Lingering question for Jim Kennedy is, what's the business model in all this? The expense of covering the news is getting bigger all the time, how to get partners to help fund it, fund the infrastructure (mentions DRM, B2B commerce)? Infrastructure for the user experience is highly advanced, but the infrastructure that helps people get paid is immature. Huge undertaking. What will happen while working on it, the missed opportunities, is like taking the engine out of the plane while in the air. When asked, what if you didn't have the legacy, is there enough audience left? Combination of pieces must be different content, subscription, classifieds has worked well, but now need to rethink the model. Will it be at the scale and margins that big public companies demand?

Dan Gillmor at the Center of Media

Dan GillmorLast night Dan Gillmor held a conversation at the Media Center seminar with his former and future peers.  Media executives in attendence were all ears trying to figure out what Dan is up to. 

He provided a framework for how media is transitioning from lecture to conversation, with journalists (the least interesting group, also includes PR/Marketing functions that need to find a new role), newsmakers (now bypass the funnel) and the former audience (who rolls their own media and participates in it).  New tools make it all possible.

Here are some of the outtakes:

  • On industry transition: "Worried about the unraveling business model of media.  It needs to be replaced with something that  honors the public interest.  Otherwise you end up with a cacophony instead of a Tower of Babel."
  • On doing a startup and market timing: "if you pre-empt everyone else, it will fail...contrary to wildly wildly over the top speculation, I have not 'cracked the code'...getting a business partner to figure out monetization..."
  • On best practices: "have to capture the fevor, knowledge, energy and talent of the grassroots that is waiting to have a role"
  • On Hyperlocal media: "Local papers have a position in the community and one of authority.  Apply the tools for the community for where you do not have staff and do not vouche for what they produce.  If they do not do these kinds of experiments, there are new startups that will."

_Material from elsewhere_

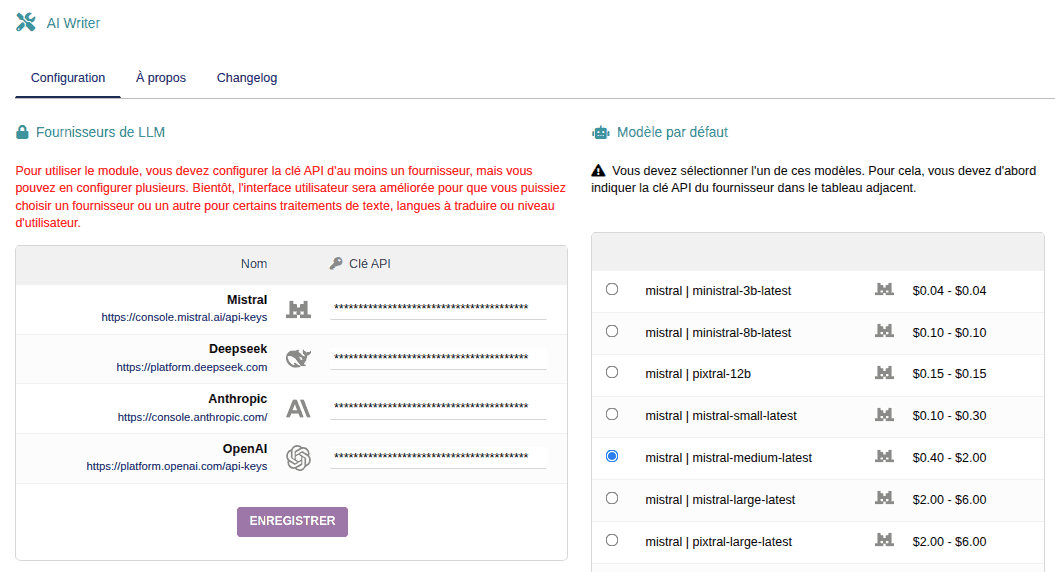Click the AI Writer tools icon
This screenshot has height=572, width=1055.
click(25, 22)
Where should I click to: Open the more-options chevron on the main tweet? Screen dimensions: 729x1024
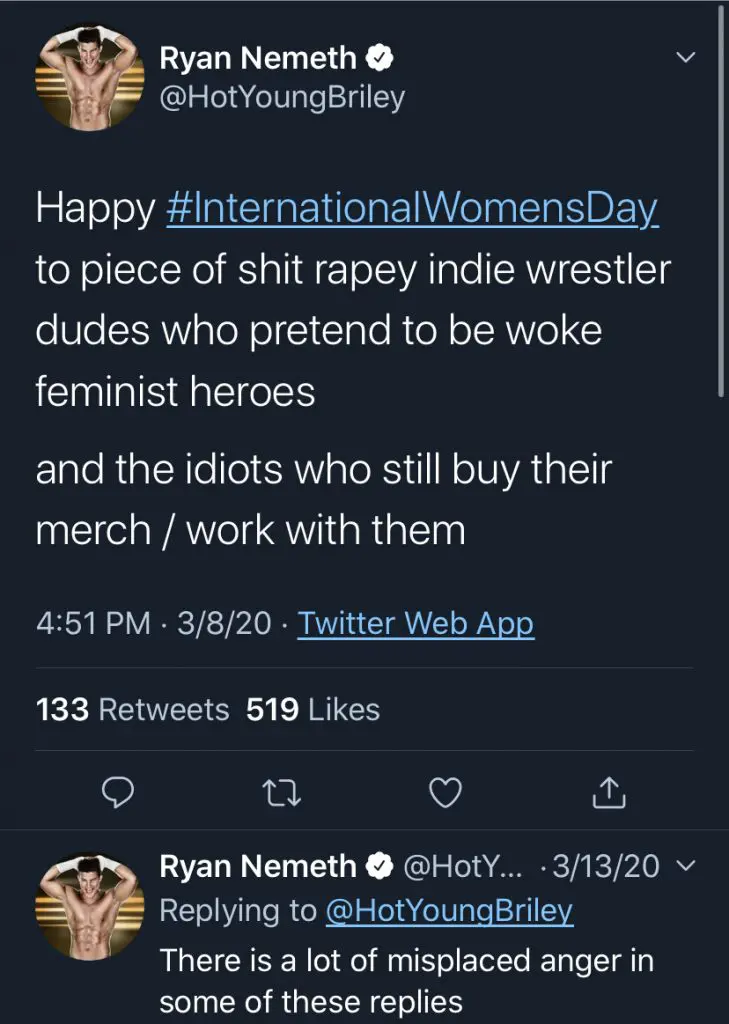click(685, 59)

The overarching theme was the innovator's delimma that faced the decision makers in the room, one participant even described it as such, "stuck defending standards, practices and infrastructure."  Dan noted media is a high margin conservative business, whose margins are erroding.  He highlighted the role of analysts and capital markets which trickles down to loose the trust of citizens.  Blogs are a "goad to make journalism better" and new competition is "nimble, financed, lower margin and not interested in journalism."  One commenter said there is also an issue of the arrogance of newsroom culture and no-one disagreed.  Dan sees a real role for traditional journalism practices and opportunity for established institutions to leverage more than their brand.

At some point, campaign politics came into the discussion.  What I love about Dan is he doesn't hide or hide behind his politics.